A principal surpresa destas eleições viria do resultado da candidatura comunista, que alcançou 12,9% dos votos, enquanto Basílio Horta, apoiado apenas pelo CDS, obteve 14,1%.
"Sou socialista, como sempre fui", lançou Soares ao anunciar a sua recandidatura, afirmando-se também "republicano e laico".
O presidente cessante demarcava-se assim do apoio que o PSD, na altura liderado pelo então primeiro-ministro Cavaco Silva, manifestara à sua reeleição, afirmando que não apoiaria qualquer candidatura alternativa a Soares.
"Para mim, uma pugna eleitoral com Mário Soares era um confronto supérfluo, que dificultaria a ação futura do Governo", explicou Cavaco Silva na sua "Autobiografia Política", considerando que para o PSD "o combate importante" não era a eleição presidencial de 1991, mas as legislativas que teriam lugar em outubro desse ano.

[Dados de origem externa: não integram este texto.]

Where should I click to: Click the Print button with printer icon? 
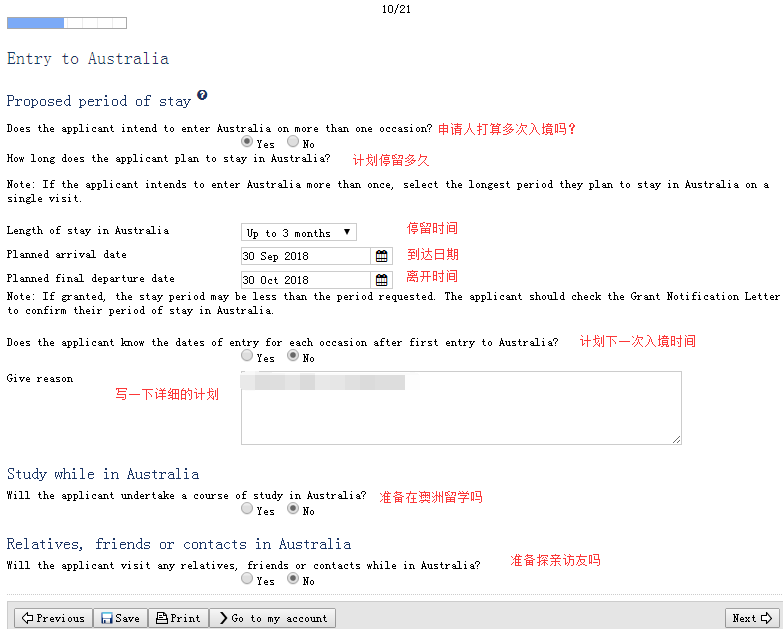click(179, 618)
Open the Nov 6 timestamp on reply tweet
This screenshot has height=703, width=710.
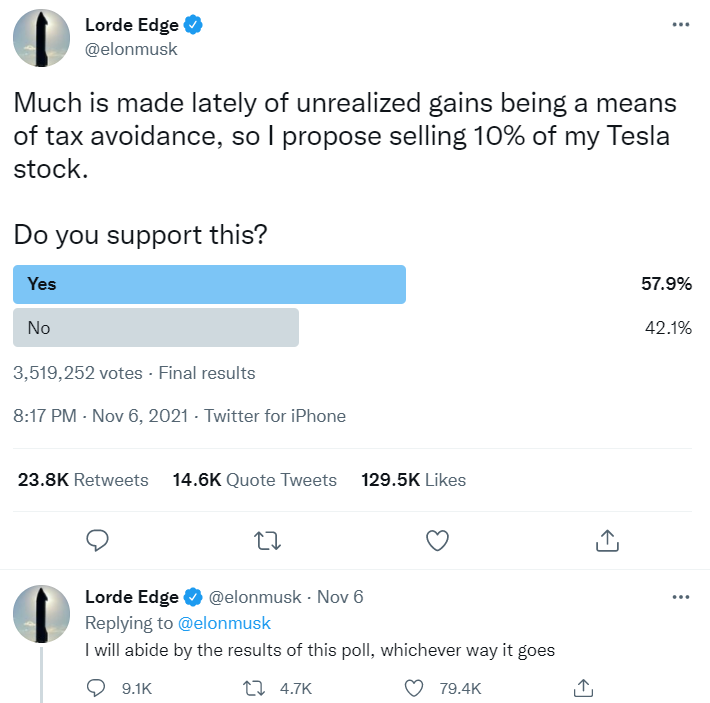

O espaço à direita acabou por ser preenchido por Basílio Horta, que viria a criticar Soares pelo seu papel na descolonização e protagonizou um acesso debate televisivo com o presidente e candidato, confrontando-o com as polémicas que então envolviam Macau. Na altura, o chefe de Estado tinha responsabilidade constitucional na administração do território e na escolha do governador.
Nesse debate, o candidato apoiado pelo CDS acusou Mário Soares de ser "padrinho da Emaudio", em alusão a uma empresa com negócios em Macau. Face ao ar indignado de Soares, Basílio acrescentava que se referia a "padrinho no sentido de protetor".
"Eu sou uma pessoa impoluta. Sou um homem que toda a vida fez política não por dinheiro", afirmou Soares, enquanto o seu adversário lançava: "os seus amigos não são".
No final, Soares lamentou que os portugueses não tenham assistido a um debate "com a elevação" do que teve com Freitas do Amaral, seu adversário em 1986. "Não tive à minha frente um homem com a mesma qualidade", disse.
As eleições, que tiveram lugar a 13 de janeiro de 1991, contaram ainda com a participação de um candidato da UDP, Carlos Marques, que obteve 2,5% dos votos.
O candidato apoiado pelo PCP, Carlos Carvalhas, assumiu no ano seguinte a liderança comunista, substituindo o histórico Álvaro Cunhal como secretário-geral do partido.
Soares conseguiu quase 3,5 milhões de votos e seria eleito para um segundo mandato ultrapassando o recorde de 3,2 milhões de votos obtido por Ramalho Eanes quando foi reeleito em 1980.